I need to implement a save/load system, which I don’t have yet. In short, there are three times a game is saved or loaded: save during gameplay, save during menus, load during menus (load during gameplay is not valid). It’s more complex than that and I’ll get to that, but these are the key points (or rather transitions between these) where saving and loaded is needed.

There’s not much to save at the moment, but I do already have player’s inventory and upgrades. Firstly, I am making those as new systems that are responsible for storing player’s inventory and upgrades and passing them onto the in-game world mob when the game starts. These need to be stored separately from any world or player entities so they don’t get lost between runs, because the player doesn’t “exist” unless there is a world.

With that externalized, I can make my systems respond to save and load requests. I pass them a container where they can shove keyed values that they want and these will then be passed to some sort of save/load location, currently Unity’s internal player preferences.
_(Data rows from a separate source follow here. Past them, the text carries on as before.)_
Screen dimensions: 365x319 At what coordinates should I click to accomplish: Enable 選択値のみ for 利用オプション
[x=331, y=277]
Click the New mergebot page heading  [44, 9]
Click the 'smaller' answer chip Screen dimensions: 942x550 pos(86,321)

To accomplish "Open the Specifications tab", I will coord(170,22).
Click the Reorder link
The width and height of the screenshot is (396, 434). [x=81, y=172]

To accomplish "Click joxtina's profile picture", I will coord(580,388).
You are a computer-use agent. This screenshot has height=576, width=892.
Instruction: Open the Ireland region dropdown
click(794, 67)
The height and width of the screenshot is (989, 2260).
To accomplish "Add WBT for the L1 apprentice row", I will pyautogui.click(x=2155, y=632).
And after a whole lot of tweaking and fiddling, I have this glorious output:

This is my scrap and my upgrade-level data encoded into individual fields, split by system, with some meta information. I can easily extend this and add new save data — the systems wanting to load or save simply need to read or write their data to the save container, which gets processed independently.
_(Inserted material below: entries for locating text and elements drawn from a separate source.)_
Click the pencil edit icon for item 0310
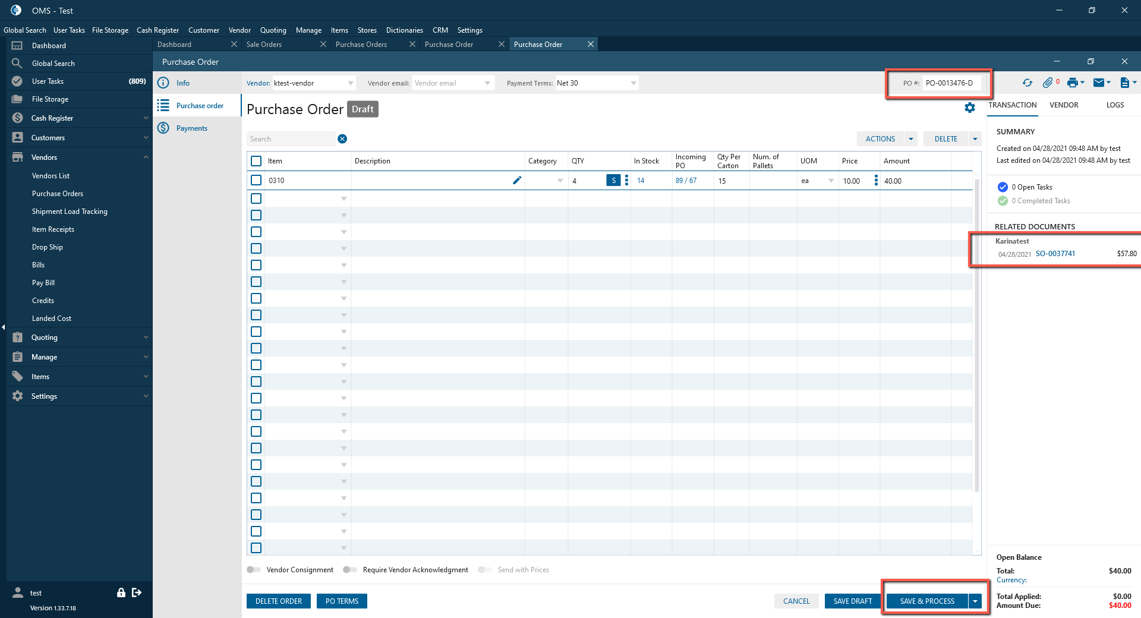 517,181
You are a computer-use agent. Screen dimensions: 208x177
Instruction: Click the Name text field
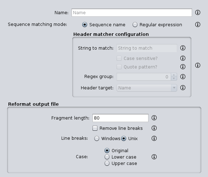[x=132, y=13]
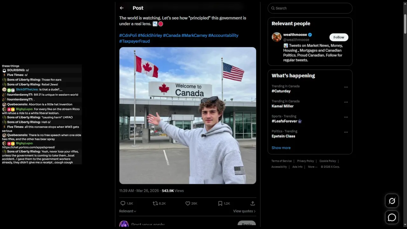
Task: Open more options for #Caturday trend
Action: coord(346,87)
And before I proceed any further, I will add a version number:

This is very important for any post-launch updates I will do where I cannot lose user’s data. I need every system to be backwards-compatible and be able to walk through previous version data and update it to new format, add missing, remove deprecated, or whatever actions it needs to do.

Now, I can call the loading at the start of the game and when the world starts, inventory and upgrade systems will tell the player mob who they are and the player mob can then use them normally, except their changes will actually get saved.

Now, there are four things that can happen in the level — the player wins, loses (dies), abandons (leaves), or crashes (hard-quits). None of these are straight-forward, so let’s go through and implement them one at a time.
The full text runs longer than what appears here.